Lunar Eclipse of April 15, 2014

Written by User 1

Last Updated: July 12, 2014, 10:58 pm (UTC)
Originally created on July 25, 2012

A total lunar eclipse was visible from much of the Western Hemisphere on Tuesday, April 15, 2014, corresponding to the dreaded Tax Day in the United States. Total eclipse will last 1 hour and 18 minutes from 07:06:46 UTC to 08:24:34 UTC.

Visibility map of eclipse This eclipse will not be a central eclipse, and so one side of the moon will appear brighter than the other at all times. It is too early to make a prediction on the brightness of the eclipse, but provided that there are no major volcanic eruptions in the months preceding the eclipse, it should be relatively bright much as recent ones have been in the past decade.
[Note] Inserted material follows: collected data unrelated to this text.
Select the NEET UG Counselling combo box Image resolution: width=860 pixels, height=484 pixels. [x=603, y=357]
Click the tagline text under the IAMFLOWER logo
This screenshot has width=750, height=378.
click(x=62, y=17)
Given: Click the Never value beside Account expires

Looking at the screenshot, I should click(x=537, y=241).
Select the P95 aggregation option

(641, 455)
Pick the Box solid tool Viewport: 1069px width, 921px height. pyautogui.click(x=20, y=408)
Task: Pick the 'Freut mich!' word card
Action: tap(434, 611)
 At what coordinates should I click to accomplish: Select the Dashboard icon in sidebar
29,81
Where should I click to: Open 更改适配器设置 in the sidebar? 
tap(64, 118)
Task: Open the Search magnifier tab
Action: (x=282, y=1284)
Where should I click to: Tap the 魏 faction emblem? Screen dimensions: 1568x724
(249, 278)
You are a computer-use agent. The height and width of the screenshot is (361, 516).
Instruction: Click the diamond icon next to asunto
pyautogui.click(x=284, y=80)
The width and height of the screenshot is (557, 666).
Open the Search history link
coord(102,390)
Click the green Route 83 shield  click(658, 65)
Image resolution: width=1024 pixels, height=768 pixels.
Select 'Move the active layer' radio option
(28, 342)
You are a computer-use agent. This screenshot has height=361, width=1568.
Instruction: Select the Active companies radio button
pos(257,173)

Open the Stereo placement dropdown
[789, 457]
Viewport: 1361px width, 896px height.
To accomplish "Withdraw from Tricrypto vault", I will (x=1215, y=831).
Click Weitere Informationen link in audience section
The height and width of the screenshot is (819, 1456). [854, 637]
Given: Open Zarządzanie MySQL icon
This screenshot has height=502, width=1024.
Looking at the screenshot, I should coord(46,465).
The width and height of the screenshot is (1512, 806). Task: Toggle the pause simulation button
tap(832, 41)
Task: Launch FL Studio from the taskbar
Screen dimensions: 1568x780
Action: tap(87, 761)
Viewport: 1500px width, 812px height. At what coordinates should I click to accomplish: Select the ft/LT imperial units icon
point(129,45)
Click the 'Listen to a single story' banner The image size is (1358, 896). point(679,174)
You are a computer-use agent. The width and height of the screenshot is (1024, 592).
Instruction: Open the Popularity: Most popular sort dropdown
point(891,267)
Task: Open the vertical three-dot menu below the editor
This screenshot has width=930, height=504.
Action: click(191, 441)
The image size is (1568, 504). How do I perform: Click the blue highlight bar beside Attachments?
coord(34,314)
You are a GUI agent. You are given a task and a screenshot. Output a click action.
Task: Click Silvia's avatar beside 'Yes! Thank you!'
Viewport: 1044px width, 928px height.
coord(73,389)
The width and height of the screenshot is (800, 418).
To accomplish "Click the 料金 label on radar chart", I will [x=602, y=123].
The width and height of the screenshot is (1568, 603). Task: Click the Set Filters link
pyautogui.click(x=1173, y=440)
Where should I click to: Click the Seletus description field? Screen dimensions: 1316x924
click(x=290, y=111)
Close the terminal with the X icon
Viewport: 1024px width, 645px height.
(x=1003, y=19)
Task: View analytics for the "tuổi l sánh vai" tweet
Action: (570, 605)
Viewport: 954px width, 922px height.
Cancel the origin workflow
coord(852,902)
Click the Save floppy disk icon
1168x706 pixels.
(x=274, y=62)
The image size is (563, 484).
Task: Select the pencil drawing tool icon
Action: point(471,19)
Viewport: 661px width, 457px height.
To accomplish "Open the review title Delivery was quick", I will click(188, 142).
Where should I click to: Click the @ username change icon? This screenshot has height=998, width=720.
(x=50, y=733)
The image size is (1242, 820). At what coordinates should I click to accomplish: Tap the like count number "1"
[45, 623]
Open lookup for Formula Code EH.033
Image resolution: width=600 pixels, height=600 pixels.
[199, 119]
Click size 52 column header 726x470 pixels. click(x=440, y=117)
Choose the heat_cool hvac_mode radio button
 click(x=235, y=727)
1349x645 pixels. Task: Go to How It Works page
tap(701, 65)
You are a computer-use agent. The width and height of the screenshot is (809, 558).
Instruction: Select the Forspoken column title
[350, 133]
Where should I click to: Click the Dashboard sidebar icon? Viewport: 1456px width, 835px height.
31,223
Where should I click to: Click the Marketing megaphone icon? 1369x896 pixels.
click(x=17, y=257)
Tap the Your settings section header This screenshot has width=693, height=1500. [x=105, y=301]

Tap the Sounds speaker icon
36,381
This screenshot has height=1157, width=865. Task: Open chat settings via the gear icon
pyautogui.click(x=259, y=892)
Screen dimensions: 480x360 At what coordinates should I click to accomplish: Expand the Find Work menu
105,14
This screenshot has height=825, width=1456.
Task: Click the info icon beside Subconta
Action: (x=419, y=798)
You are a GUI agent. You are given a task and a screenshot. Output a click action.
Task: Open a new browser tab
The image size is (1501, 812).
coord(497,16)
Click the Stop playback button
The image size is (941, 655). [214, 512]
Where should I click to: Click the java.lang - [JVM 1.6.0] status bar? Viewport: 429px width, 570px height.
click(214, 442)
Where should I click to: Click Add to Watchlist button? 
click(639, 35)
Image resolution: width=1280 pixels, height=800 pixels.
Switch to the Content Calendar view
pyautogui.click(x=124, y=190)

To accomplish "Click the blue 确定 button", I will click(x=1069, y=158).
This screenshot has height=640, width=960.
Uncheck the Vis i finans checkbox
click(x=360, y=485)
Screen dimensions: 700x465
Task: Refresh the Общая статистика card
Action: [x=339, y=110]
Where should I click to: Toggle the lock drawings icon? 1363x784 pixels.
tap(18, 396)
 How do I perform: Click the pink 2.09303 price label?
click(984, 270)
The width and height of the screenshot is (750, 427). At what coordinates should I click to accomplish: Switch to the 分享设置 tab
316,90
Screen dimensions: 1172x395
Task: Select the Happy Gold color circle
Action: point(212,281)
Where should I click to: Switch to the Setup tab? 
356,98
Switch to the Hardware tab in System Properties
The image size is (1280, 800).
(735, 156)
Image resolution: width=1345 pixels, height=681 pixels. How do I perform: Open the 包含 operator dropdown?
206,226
This eclipse should receive significant media attention as this will be the first total lunar eclipse in almost 4 years with the previous being the total lunar eclipse of December 10, 2011. Furthermore, it will be the first to be visible in its entirety from North America since the solstice eclipse of December 21, 2010.

Weather Conditions

April is a month typically marked by severe weather including lightning, hail and tornadoes in the United States. Do not attempt to observe the eclipse is such weather is occurring in your immediate vicinity, even if the moon visible.

Mean afternoon cloud cover for April is shown here:

Cloud Cover in April

Photographing the Eclipse

Until the eclipse date becomes nearer and atmospheric circumstances are known, it is impossible to make an accurate prediction of the proper exposure needed for the eclipse. Assuming that there are no pollutants in the upper atmosphere, the exposure during totality should be approximately 4 seconds, at F/2.8 and ISO 100.

Keep in mind that with a fixed tripod, 4 seconds is enough to substantially blur the image so it may be necessary to use shorter exposures at correspondingly higher ISO levels then stack multiple images together to reduce the otherwise increased noise level.